With Game one of the Texas League semis in the books, the league’s best team in the regular season finds themselves in a 1 – 0 hole, having lost in 12th as the semi-stable Patrick Keating gave up two earned on Peter Kozma’s second home run of the night.
This all came well after Danny Duffy ran his pitch count up to 100 with two outs in the sixth. While one could opine that Duffy was not economical with his pitches, it should be noted that the man who had to take time off to rediscover his love for the game struck out 10 while walking three and allowing four hits. After running into a bit of trouble in the second, he dominated, striking out the side in two of the five innings he saw all the way through.
When Duffy walked away from baseball in the end of March, I was at my wit’s end. While the future was anything but certain, the alarmist in me began to panic. Was this the beginning of the end? After a harrowing 2009 in the minors for the Royals, this was just more fuel to the fire.
Wow, what a difference a season makes.
After a worrisome 2009 season split between low-A Burlington, where he struggled, and the notoriously unfriendly confines of the Royals’ high-A affiliate, Wilmington, DE, where he bombed, the 24th ranked prospect in the game according to Baseball America heading into 2019 found himself un-ranked to start this season.
Mike Moustakas found himself plummeting down the ranks after two straight seasons ranked in the top 20, landing at the 80th spot to start the 2010 season. Today, he finds himself having been voted the Minor League Hitter of the Year by the Sporting News.
Danny Duffy came back and hasn’t looked to have missed a beat. Sure, his K-rate dipped a little upon reaching Northwest Arkansas, but it was still over a strikeout per inning, and the sample size is probably to small to get too concerned over.
John Lamb and Mike Montgomery have both pitched so well at times to have elicited praise so effusive that even I blushed, and the praise wasn’t for me. The unofficial title of best left-handed pitching prospect in the game has been used in reference to both, and that application seems to be warranted. Yes, Lamb certainly struggled after getting promoted to Double-A, but if memory serves me correctly, Lamb became the third-youngest player* in the Texas League this year when he was called up to join the Naturals. It also bears mentioning that his BABIP was .333 which certainly helped nudge his WHIP up to the unhealthy 1.515 it reached over his 33.0 innings of work.
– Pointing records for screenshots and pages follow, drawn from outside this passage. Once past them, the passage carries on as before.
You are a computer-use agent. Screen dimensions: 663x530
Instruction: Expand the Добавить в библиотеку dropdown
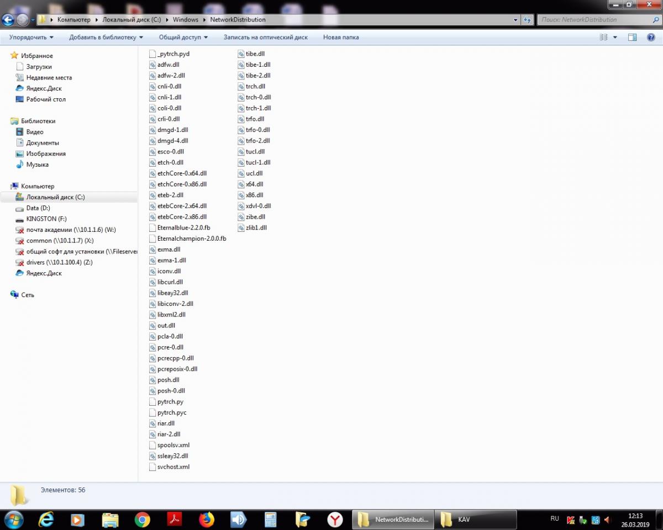click(106, 38)
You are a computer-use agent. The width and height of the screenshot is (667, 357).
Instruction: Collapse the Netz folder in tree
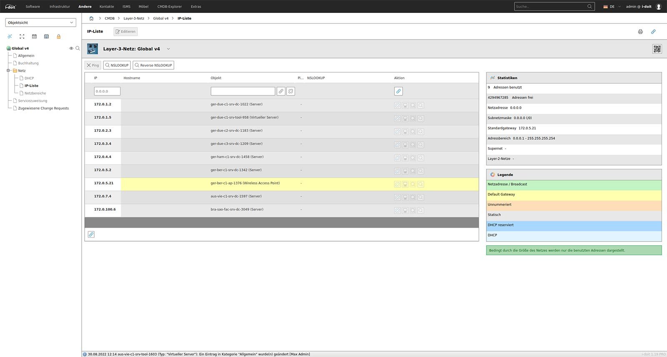pyautogui.click(x=8, y=70)
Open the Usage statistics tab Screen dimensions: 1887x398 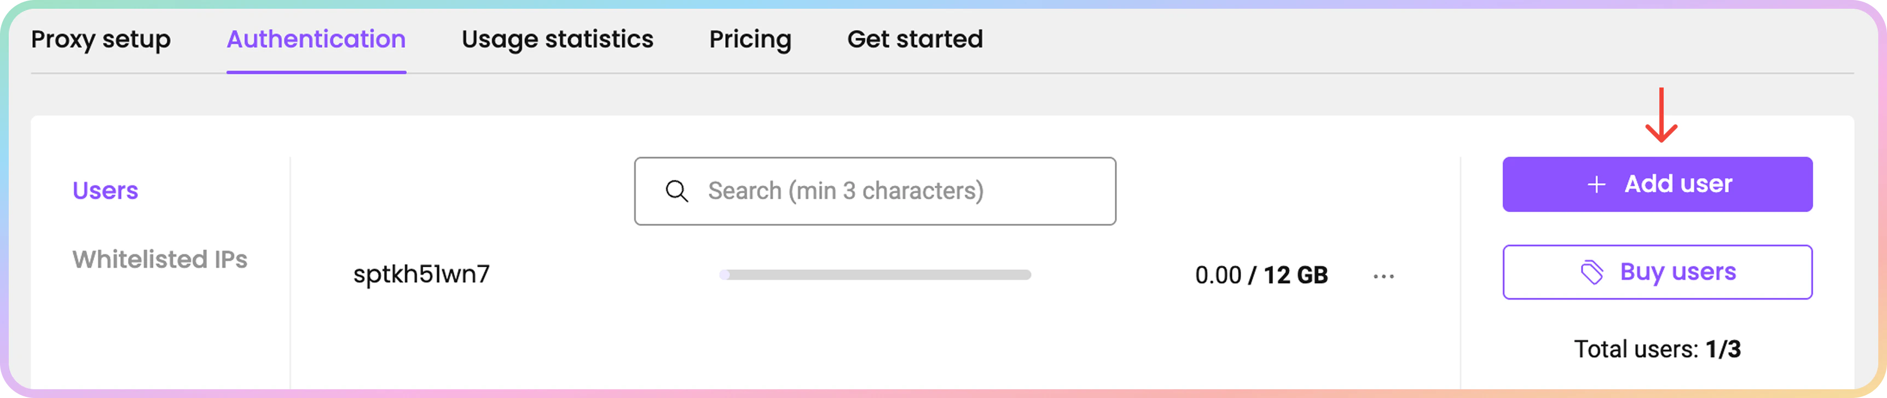click(557, 40)
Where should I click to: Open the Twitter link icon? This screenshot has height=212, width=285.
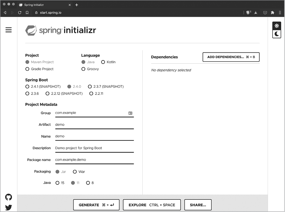(8, 207)
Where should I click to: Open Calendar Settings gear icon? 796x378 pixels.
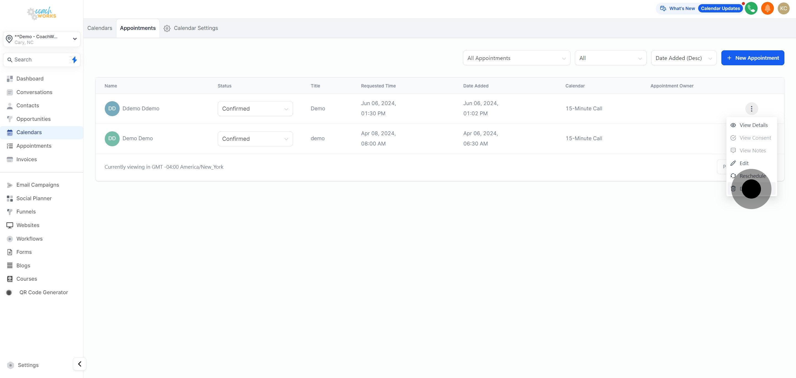(167, 28)
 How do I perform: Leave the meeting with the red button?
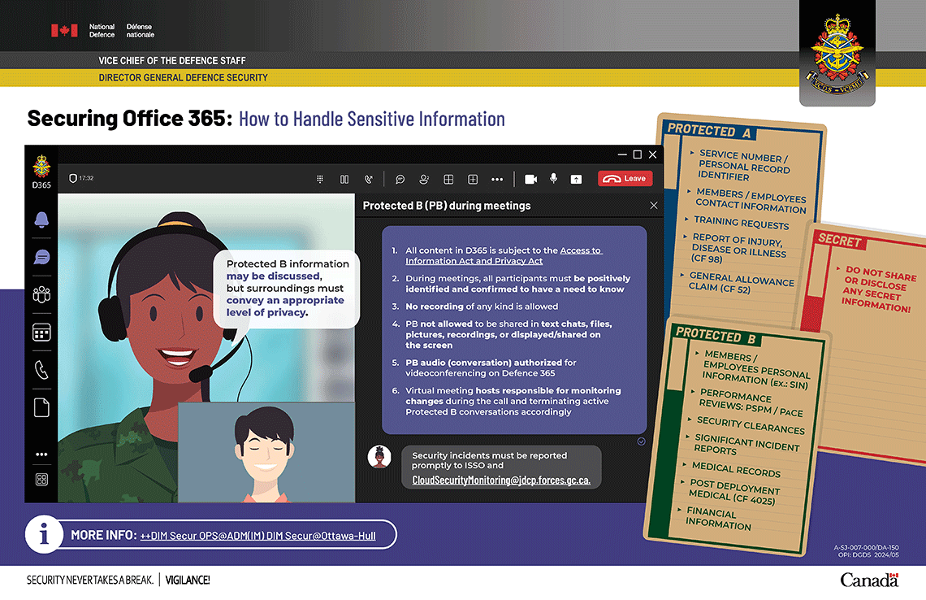(625, 179)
* I believe the two younger players were Jordan Lyles and Martin Perez. Of course, the (Dis)Astros then saw fit to promote Jordan Lyles to AAA – Round Rock….
Then there’s Wil Myers, one of the few bright spots from last season. In very limited time after signing his much-above-slot contract shortly after being drafted only to have his contract put in the do not approve until the signing deadline bin by Bud Selig & Co., Myers exploded onto the scene, but having logged only 22 games between two rookie level teams, Royals fans had to be cautiously optimistic regarding the possible-catcher/probable-outfielder heading into 2010. Myers has proven that his 2009 was indicative of what was to come, as he tore up Burlington and Wilmington(!). The 19-year-old triple-slashed .315/.429/.506 between the two A levels of ball. Perhaps most impressive was the fact that he actually played better in Wilmington than he did in Burlington, posting a .346/.453/.512 slash line while playing half his home games in hitter’s hell. Sure, his home run totals dwindled a bit once reaching Delaware, but his 54 extra base hits in 128 games at each level as a 19-year-old is tantalizing, and the potential value of his bat is extraordinary regardless of where he ends up biding his time on the field.
With these big question marks have been re-punctuated as exclamation points, the fact that the struggles of Aaron Crow and the season-long absence of high-profile Cuban defector Noel Arguelles effectively knocked two of the Royals four Top 100 Prospects (as usual, according to Baseball America) out of the rankings, and the Royals still find themselves with five likely top 50 (conservative estimate here) prospects heading into 2011 has to been reassuring to even the most pessimistic of Royals fans.
Furthermore, no mention has been made of Chris Dwyer, the potential of Cheslor Cuthbert, the new fan favorite Tim Collins, and 2010 draftees Christian Colon and Brett Eibner. With the two highest levels of the Royals farm having been in the playoff hunt until the final days of the regular season and one of those teams looking to be the class of their league (by having said that, I’m sure the Naturals will be three-and-out), the talent has advanced to the higher levels of the farm system and should begin infusing the Major League roster with some legitimate prospects as early as this spring.
As Danny Duffy did his part to put to bed any residual worries I had and Eric Hosmer cranked yet another home run, it seems like the bright future is much closer than the standard carrot dangled at the end of a three-year-long stick that we have been perpetually teased by.